"Steve is equipped with Electronic Fool Injection" (itsalwayssteve)
10/10/2015 at 15:10 • Filed to: musiclopnik | 7 | 7 |
Ye Fans of the Smashing Pumpkins should know that they peaked with their oeuvre “Melon Collie and the Infinite Sadness.”
If you disagree with me, you’re wrong.
While it was a transitional album, it was the tipping point. There are few guitar-pop songs as good as “1979,” and few double albums that I can listen to from front to back. This is one of them. Every single became a classic, and the rest of the album is more than just crap filler.
Before Melon Collie, they played noisy art-rock (or maybe arty noise-rock) with influences of British shoegaze, fuzzy distortion, and even a pinch of punk and metal.
After this, Billy Corgan dove into the realm of electro-pop weirdness with Adore, alienating fans, and the band broke up. But for a few years from 1995-97, The Pumpkins were easily the best “alternative rock” band in the States.
If I would have had a green 1996 Firebird Formula with T-tops, 6-speed, and a Monsoon stereo pumping this album throughout my senior year of high school, I would have had all the girls in my high school.
Jcarr
> Steve is equipped with Electronic Fool Injection
10/10/2015 at 15:15 | 2 |
Here is No Why has always been my favorite track from this album. I never understood why it didn’t get much of any play.
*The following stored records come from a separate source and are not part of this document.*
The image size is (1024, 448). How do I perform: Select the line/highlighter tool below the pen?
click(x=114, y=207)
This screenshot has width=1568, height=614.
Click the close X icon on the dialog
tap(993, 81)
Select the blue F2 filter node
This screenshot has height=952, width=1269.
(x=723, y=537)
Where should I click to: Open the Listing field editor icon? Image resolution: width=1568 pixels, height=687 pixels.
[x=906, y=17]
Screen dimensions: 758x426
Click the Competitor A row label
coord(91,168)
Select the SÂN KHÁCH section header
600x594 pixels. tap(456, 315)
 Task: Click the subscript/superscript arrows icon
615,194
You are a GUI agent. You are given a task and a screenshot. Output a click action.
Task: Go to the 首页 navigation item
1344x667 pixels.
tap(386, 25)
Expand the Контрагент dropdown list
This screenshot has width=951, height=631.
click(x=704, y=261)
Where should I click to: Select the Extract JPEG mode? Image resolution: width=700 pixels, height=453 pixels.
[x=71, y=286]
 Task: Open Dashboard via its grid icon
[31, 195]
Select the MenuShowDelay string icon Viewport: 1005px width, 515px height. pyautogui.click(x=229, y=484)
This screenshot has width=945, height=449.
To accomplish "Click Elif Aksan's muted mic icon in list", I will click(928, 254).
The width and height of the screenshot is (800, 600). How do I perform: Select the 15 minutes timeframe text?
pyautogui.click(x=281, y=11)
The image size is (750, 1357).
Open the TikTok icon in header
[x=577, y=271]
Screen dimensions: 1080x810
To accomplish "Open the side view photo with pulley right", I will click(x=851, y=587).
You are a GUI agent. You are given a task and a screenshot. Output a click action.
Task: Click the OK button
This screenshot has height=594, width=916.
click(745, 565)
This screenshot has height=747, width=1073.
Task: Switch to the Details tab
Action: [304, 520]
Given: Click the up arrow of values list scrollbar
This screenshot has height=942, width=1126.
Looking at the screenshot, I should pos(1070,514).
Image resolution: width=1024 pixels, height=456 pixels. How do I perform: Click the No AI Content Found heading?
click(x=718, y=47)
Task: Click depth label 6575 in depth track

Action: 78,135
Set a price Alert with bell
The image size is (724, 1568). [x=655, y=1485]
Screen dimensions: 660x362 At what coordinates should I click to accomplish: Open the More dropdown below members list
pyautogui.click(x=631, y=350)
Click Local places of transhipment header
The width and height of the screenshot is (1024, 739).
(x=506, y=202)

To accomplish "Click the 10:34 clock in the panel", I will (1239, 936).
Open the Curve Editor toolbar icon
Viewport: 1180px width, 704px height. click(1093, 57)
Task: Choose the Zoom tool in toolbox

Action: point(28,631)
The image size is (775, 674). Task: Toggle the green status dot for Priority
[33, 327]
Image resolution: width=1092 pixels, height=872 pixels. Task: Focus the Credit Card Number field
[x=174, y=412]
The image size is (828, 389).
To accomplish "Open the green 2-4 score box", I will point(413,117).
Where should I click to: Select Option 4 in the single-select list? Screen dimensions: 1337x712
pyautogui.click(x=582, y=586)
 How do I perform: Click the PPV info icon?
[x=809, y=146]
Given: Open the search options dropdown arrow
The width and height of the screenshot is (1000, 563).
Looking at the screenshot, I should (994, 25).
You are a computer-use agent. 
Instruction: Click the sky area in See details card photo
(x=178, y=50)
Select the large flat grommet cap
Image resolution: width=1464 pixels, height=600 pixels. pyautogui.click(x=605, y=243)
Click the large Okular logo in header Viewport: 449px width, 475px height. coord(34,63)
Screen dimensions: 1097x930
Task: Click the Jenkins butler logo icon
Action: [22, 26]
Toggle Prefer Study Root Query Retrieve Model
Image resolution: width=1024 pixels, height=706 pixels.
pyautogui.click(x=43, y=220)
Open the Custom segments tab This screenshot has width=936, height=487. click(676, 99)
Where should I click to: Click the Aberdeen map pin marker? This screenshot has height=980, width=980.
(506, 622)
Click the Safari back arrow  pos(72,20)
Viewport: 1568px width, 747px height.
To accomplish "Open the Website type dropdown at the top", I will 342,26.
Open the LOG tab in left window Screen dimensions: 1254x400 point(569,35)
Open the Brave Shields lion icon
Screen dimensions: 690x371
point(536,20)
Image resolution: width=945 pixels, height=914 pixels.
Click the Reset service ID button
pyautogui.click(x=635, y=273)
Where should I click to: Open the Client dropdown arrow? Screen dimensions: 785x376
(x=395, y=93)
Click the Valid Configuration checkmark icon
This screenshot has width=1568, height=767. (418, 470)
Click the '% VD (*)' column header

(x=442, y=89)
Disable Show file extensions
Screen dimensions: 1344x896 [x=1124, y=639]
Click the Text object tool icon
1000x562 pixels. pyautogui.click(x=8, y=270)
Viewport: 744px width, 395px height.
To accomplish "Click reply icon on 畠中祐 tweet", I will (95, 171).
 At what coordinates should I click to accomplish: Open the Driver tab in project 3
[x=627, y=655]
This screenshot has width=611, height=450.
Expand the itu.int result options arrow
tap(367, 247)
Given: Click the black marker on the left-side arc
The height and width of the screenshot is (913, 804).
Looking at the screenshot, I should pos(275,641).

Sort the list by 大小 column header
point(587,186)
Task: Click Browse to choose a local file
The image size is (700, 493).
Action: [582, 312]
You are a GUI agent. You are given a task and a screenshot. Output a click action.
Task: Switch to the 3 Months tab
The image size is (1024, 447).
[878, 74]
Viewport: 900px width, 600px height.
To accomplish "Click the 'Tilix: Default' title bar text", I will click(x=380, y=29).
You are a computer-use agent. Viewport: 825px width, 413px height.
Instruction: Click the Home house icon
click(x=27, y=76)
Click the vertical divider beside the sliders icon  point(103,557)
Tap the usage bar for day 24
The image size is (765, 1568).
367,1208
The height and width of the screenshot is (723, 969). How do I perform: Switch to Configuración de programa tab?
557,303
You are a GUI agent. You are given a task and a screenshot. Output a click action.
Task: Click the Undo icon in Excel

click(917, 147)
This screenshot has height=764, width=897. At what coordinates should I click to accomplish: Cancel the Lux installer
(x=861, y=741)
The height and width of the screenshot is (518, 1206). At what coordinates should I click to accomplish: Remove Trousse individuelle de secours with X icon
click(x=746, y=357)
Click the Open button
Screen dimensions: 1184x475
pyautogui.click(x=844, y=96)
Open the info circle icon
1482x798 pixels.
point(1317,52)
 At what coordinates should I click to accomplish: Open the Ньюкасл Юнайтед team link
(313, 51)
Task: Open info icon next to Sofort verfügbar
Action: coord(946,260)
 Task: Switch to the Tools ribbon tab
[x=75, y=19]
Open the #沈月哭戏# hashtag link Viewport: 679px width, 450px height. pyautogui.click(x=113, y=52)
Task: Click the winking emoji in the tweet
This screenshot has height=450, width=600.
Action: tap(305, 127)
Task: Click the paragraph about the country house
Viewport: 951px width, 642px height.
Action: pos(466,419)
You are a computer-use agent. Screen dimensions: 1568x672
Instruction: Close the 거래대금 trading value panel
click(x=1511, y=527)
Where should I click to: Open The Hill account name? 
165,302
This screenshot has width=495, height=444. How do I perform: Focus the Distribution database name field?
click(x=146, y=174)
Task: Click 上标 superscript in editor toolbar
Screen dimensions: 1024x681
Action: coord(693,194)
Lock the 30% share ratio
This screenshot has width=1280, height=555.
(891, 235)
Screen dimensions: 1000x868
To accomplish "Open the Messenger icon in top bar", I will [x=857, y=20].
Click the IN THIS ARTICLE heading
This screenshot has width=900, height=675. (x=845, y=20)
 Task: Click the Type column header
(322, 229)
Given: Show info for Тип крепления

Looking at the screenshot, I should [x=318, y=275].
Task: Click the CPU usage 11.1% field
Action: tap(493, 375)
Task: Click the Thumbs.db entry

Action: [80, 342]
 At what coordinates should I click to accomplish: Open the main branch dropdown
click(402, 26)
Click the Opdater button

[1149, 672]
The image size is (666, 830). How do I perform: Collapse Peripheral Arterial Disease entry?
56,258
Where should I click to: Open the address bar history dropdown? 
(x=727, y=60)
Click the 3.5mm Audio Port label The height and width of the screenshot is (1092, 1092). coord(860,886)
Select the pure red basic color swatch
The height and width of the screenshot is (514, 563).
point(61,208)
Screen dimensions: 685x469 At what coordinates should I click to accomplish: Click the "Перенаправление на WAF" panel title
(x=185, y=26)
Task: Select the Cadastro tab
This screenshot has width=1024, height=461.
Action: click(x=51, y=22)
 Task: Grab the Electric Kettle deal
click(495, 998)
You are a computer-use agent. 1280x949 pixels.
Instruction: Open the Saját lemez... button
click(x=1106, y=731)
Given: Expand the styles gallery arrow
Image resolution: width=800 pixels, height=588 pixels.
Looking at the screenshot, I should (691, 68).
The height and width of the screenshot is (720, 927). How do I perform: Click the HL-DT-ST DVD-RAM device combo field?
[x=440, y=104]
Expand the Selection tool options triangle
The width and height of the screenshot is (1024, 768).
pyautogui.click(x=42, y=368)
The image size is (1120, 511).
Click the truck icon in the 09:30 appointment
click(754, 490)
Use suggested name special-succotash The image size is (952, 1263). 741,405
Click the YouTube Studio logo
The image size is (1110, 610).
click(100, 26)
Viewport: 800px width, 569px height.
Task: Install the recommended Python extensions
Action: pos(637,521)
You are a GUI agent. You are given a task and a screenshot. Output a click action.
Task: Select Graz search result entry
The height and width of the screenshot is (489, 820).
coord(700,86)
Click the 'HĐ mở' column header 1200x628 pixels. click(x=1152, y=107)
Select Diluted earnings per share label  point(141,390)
gin-san - shitpost specialist
> Jcarr
10/10/2015 at 15:29 | 1 |
It wasn't single, as far as I know - only singles were Tonight, Tonight, Zero, Bullet with Butterfly Wings, Thirty-three, and (my personal favourite) 1979. For such a large album it's surprising it didn't have more singles.
gin-san - shitpost specialist
> Steve is equipped with Electronic Fool Injection
10/10/2015 at 15:33 | 0 |
I’m a huge Smashing Pumpkins fan, but I never got to see them live, in their prime - I only became a fan in 2000 and that was after they had come through my city while they were touring for Machina.
Mellon Collie is one of those surreal album experiences - I’m glad they stuck to their concept, since the double album really is an amazing experience to listen to.
Siamese Dream is my next favourite album from them, but yeah I have things I love about all their albums, including Adore and Machina/Machina II. Never really got into their new stuff (post-Zwan) but the albums from Gish through to Machina are all ones I love.
JeepJeremy
> Steve is equipped with Electronic Fool Injection
10/10/2015 at 15:55 | 0 |
I saw them this summer. Obviously not the line-up that put together the album in showcase here, but Billy’s voice was still incredible and the show was amazing.
Highlander-Datsuns are Forever
> Steve is equipped with Electronic Fool Injection
10/10/2015 at 16:19 | 0 |
I saw them open for pearl Jam in 1993, it was a sight to behold. We were exhausted from the mosh pit before pearl jam even started. Epic night. Pearl Jam was about 200% better than the Pumpkins.
That Bastard Kurtis - An Attempt to Standardize My Username Across Platforms
> Steve is equipped with Electronic Fool Injection
10/10/2015 at 16:40 | 0 |
Siamese Dream would be my choice, but you can’t go wrong with Mellon Collie.
Eric @ opposite-lock.com
> Steve is equipped with Electronic Fool Injection
10/10/2015 at 19:38 | 0 |
This album is not even excessively dated in some ways. My girlfriend was born in 1991 and she thinks most of it is good (though she does think the music in a number of the songs sounds nearly identical). Not quite as timeless as songs from The Presidents of the United States of America during the same era, but way up there.
Sad that they were kind of a one album wonder. At least it was a good one.